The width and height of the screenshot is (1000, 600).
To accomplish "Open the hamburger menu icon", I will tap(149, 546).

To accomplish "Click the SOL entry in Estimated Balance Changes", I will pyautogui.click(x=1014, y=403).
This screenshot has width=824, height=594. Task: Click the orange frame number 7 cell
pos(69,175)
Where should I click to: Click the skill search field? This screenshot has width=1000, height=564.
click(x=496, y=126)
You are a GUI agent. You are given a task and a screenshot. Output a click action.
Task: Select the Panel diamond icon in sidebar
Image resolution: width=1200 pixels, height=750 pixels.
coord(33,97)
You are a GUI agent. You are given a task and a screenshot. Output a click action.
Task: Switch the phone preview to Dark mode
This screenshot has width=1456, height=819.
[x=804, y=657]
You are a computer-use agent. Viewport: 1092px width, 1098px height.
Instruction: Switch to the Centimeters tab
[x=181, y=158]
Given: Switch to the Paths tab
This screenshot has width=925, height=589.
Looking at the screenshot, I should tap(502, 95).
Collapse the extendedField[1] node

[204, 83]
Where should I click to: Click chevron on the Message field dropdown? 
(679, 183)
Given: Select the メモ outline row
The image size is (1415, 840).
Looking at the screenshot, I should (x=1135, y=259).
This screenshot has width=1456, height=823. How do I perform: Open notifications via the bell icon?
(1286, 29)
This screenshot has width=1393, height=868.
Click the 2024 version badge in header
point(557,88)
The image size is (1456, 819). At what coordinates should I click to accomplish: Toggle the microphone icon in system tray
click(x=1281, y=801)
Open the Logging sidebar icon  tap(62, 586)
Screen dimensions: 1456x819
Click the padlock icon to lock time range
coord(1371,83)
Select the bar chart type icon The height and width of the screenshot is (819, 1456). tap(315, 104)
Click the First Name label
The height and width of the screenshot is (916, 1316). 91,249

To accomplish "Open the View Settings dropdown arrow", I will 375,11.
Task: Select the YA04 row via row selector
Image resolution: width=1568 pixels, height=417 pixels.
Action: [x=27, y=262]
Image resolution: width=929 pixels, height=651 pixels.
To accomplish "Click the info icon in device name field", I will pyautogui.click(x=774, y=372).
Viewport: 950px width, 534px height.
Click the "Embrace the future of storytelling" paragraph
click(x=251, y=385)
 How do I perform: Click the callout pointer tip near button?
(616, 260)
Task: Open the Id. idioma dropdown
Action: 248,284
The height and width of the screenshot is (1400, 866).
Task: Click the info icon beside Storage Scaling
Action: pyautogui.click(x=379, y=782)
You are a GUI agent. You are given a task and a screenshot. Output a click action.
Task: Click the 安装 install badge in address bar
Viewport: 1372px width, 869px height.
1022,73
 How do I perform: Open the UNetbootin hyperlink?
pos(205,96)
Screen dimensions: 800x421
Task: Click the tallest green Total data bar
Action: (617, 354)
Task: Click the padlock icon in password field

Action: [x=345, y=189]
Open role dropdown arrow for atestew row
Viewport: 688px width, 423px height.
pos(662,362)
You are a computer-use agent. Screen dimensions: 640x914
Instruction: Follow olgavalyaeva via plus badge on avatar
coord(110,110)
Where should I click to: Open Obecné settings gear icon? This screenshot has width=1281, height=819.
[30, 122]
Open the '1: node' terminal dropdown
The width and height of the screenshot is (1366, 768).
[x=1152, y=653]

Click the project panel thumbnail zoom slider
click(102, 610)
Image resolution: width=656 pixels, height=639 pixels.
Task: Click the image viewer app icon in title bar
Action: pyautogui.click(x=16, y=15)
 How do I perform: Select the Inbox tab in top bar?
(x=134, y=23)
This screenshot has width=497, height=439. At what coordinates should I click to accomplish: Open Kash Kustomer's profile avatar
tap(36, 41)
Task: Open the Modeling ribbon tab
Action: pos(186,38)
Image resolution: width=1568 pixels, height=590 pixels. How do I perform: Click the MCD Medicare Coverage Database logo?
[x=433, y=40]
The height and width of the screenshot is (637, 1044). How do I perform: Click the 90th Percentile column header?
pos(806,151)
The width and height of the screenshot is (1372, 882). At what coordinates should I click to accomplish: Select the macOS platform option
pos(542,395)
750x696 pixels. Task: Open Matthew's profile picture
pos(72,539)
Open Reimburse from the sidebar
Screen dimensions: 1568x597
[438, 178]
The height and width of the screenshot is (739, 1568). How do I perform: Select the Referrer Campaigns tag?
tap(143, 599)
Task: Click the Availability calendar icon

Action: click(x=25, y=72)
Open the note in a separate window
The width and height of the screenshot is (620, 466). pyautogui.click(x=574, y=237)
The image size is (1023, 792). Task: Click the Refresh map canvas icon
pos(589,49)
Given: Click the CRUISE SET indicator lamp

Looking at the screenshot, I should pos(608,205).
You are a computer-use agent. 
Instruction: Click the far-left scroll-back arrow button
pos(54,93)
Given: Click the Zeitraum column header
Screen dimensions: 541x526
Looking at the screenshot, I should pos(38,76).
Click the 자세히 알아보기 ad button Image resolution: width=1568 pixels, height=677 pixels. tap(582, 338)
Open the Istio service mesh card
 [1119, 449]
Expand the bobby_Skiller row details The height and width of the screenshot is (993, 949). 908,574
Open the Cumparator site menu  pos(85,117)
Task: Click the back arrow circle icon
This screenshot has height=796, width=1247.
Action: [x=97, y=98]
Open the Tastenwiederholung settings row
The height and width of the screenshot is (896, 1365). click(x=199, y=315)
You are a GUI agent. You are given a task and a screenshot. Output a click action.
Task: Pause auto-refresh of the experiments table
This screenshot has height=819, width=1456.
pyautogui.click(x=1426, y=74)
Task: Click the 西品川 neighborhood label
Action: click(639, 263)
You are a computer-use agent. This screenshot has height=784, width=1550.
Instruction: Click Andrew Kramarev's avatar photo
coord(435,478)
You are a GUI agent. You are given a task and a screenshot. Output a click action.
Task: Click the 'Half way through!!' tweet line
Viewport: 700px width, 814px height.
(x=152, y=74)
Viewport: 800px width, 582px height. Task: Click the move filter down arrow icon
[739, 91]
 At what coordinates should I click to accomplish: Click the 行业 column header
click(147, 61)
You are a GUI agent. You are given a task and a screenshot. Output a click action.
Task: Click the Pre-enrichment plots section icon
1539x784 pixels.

· · · · · · ·

* **Requirement**
Extract the data above verbatim, starting at the line that contains "Click the project panel thumbnail zoom slider" and ending at the line that contains "Click the 자세히", including both of those lines.

* **Expected answer**
Click the project panel thumbnail zoom slider
click(102, 610)
Image resolution: width=656 pixels, height=639 pixels.
Task: Click the image viewer app icon in title bar
Action: pyautogui.click(x=16, y=15)
 How do I perform: Select the Inbox tab in top bar?
(x=134, y=23)
This screenshot has width=497, height=439. At what coordinates should I click to accomplish: Open Kash Kustomer's profile avatar
tap(36, 41)
Task: Open the Modeling ribbon tab
Action: pos(186,38)
Image resolution: width=1568 pixels, height=590 pixels. How do I perform: Click the MCD Medicare Coverage Database logo?
[x=433, y=40]
The height and width of the screenshot is (637, 1044). How do I perform: Click the 90th Percentile column header?
pos(806,151)
The width and height of the screenshot is (1372, 882). At what coordinates should I click to accomplish: Select the macOS platform option
pos(542,395)
750x696 pixels. Task: Open Matthew's profile picture
pos(72,539)
Open Reimburse from the sidebar
Screen dimensions: 1568x597
[438, 178]
The height and width of the screenshot is (739, 1568). How do I perform: Select the Referrer Campaigns tag?
tap(143, 599)
Task: Click the Availability calendar icon

Action: click(x=25, y=72)
Open the note in a separate window
The width and height of the screenshot is (620, 466). pyautogui.click(x=574, y=237)
The image size is (1023, 792). Task: Click the Refresh map canvas icon
pos(589,49)
Given: Click the CRUISE SET indicator lamp

Looking at the screenshot, I should pos(608,205).
You are a computer-use agent. 
Instruction: Click the far-left scroll-back arrow button
pos(54,93)
Given: Click the Zeitraum column header
Screen dimensions: 541x526
Looking at the screenshot, I should pos(38,76).
Click the 자세히 알아보기 ad button Image resolution: width=1568 pixels, height=677 pixels. tap(582, 338)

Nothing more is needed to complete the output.